Décentralisation vs. centralisation de la gestion de l’offre de monnaie : le paradoxe bitcoin
Initialement, dans une perspective libertaire, le « système bitcoin » (entendu comme combinaison d’une monnaie et d’une technologie de paiement) visait à s’affranchir de la nécessité d’une régulation centralisée et publique de l’offre monétaire. Le minage décentralisé, dans lequel n’importe quel agent économique peut créer un bitcoin, et la circulation décentralisée du bitcoin sur internet, dans laquelle aucun acteur ne prélève de commission, a l’apparence du libéralisme économique.
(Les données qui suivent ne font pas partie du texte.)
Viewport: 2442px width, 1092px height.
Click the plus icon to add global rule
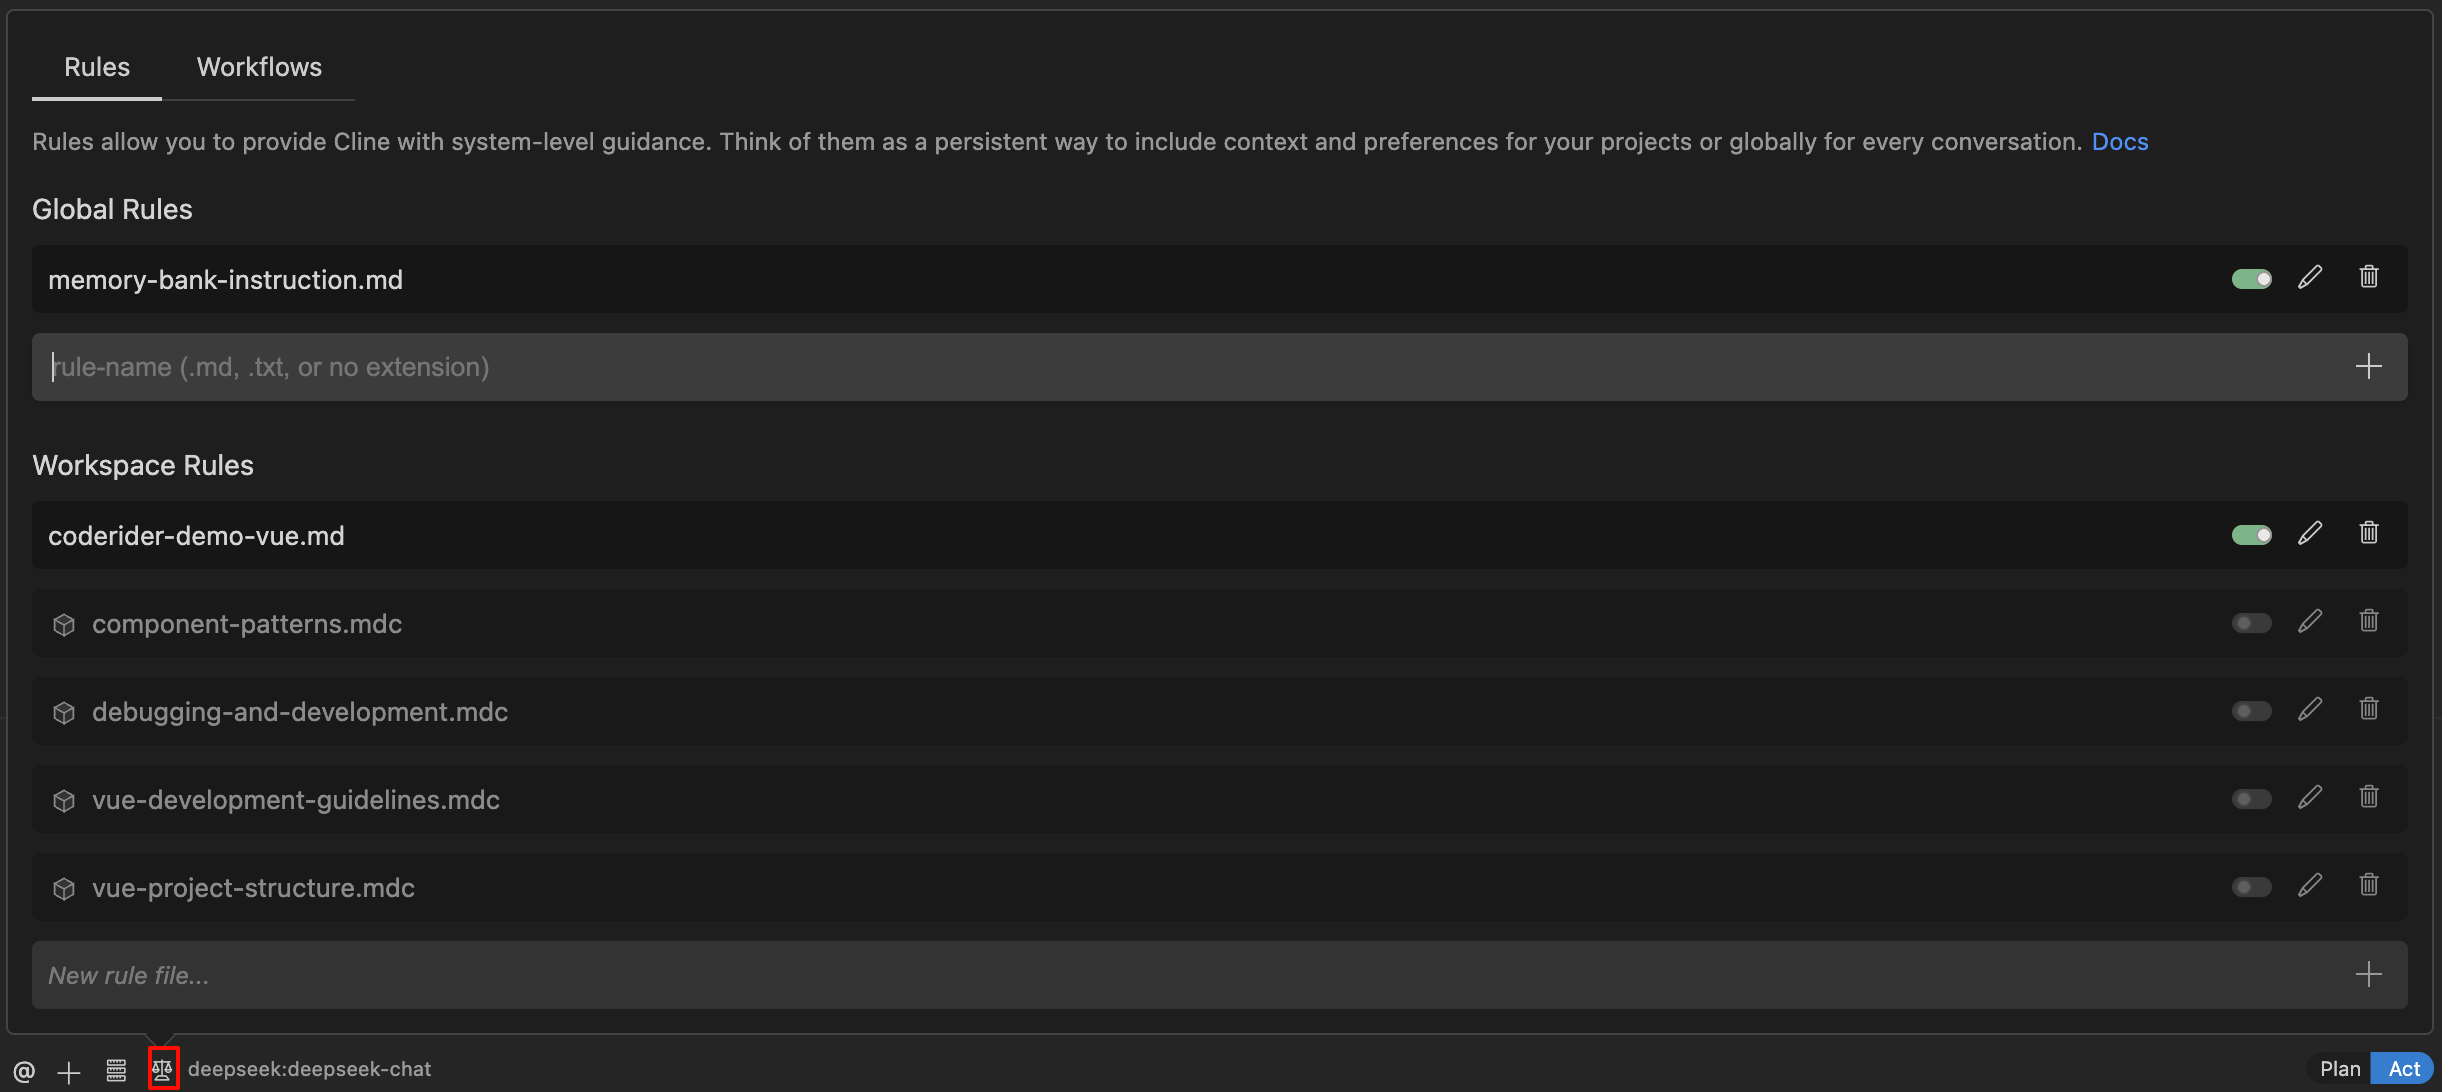click(x=2368, y=367)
En réalité, même si son concepteur l’avait envisagé sans y croire vraiment, la technologie de minage n’échappe pas à la loi des rendements décroissants de sorte que les fermes de minage se concentrent désormais jusqu’à peut-être atteindre la part de marché fatidique des 51 % [un mineur prend le contrôle de 51 % des nœuds du réseau], à partir de laquelle une entité privée détiendra le monopole de la certification des transactions en bitcoins, et partant de leur émission monétaire. Ironique paradoxe à l’heure où les banques centrales sont fustigées pour le déficit démocratique (réel ou allégué…) de leurs décisions…
Le « système bitcoin » est donc doublement voué à l’échec. Sur un plan technologique, pour s’affranchir des rendements décroissants, sa production se concentrera aux mains d’un nombre restreint d’opérateurs, voire un opérateur unique. Et on ne voit pas ce que les démocraties gagneraient à transférer le pouvoir de création monétaire à un monopole privé. Sur un plan monétaire, l’instabilité substantielle du bitcoin rend périlleuse sa demande comme moyen de paiement, et partant hautement spéculative sa détention comme réserve de valeur ».
Source : Mutatis mutandis, le blog d’Anne Lavigne.